_What to do_
Copy all the entries below exactly, but not the pictures.

Stored items:
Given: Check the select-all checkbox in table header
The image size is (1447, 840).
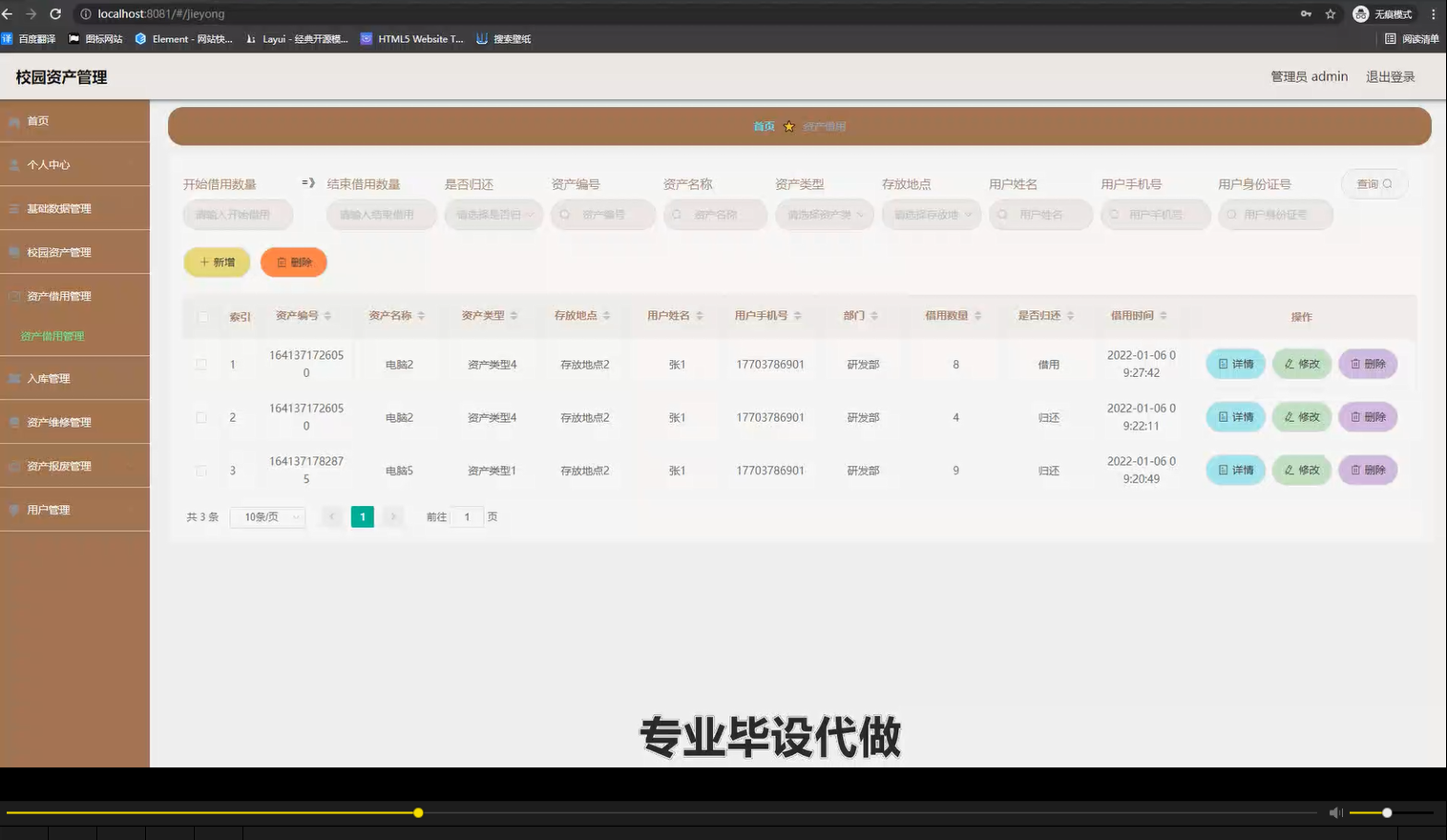Looking at the screenshot, I should (x=202, y=316).
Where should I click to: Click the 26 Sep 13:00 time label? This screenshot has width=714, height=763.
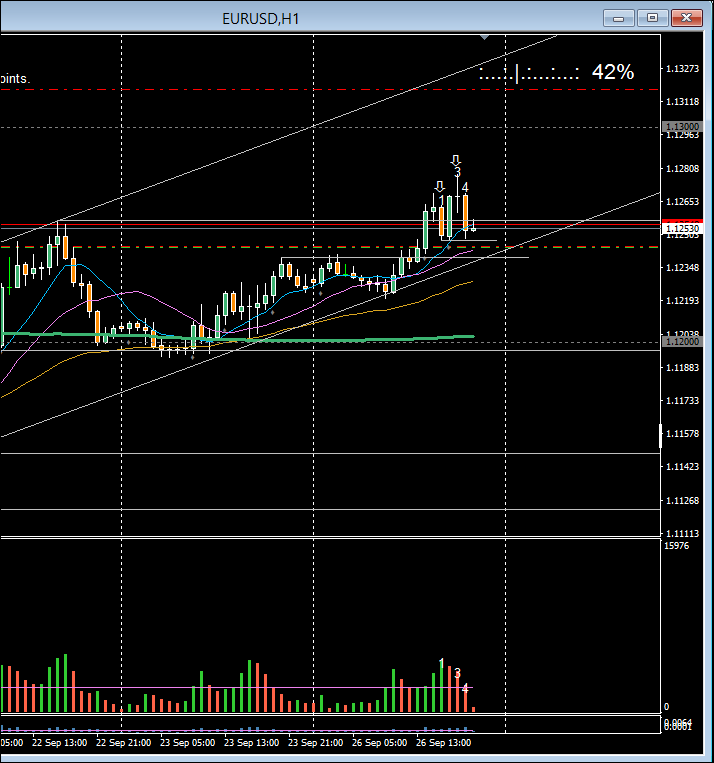443,743
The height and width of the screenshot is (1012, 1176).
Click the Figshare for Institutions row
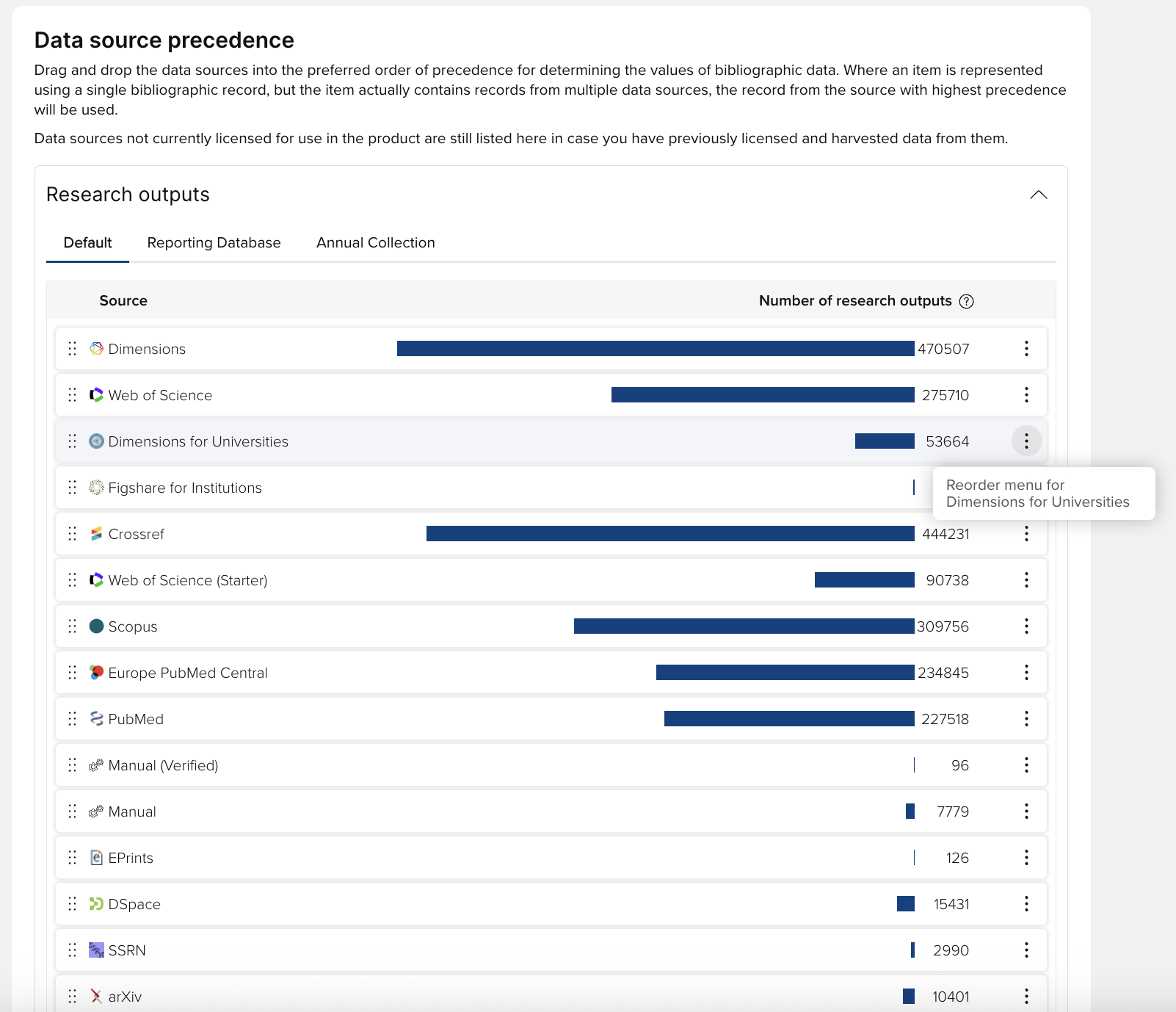[x=440, y=488]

_Solved problem_
Given: Check the select-all checkbox in table header
The image size is (1447, 840).
Looking at the screenshot, I should (x=202, y=316).
Where should I click to: Click the 26 Sep 13:00 time label? This screenshot has width=714, height=763.
443,743
The height and width of the screenshot is (1012, 1176).
Click the Figshare for Institutions row
[x=440, y=488]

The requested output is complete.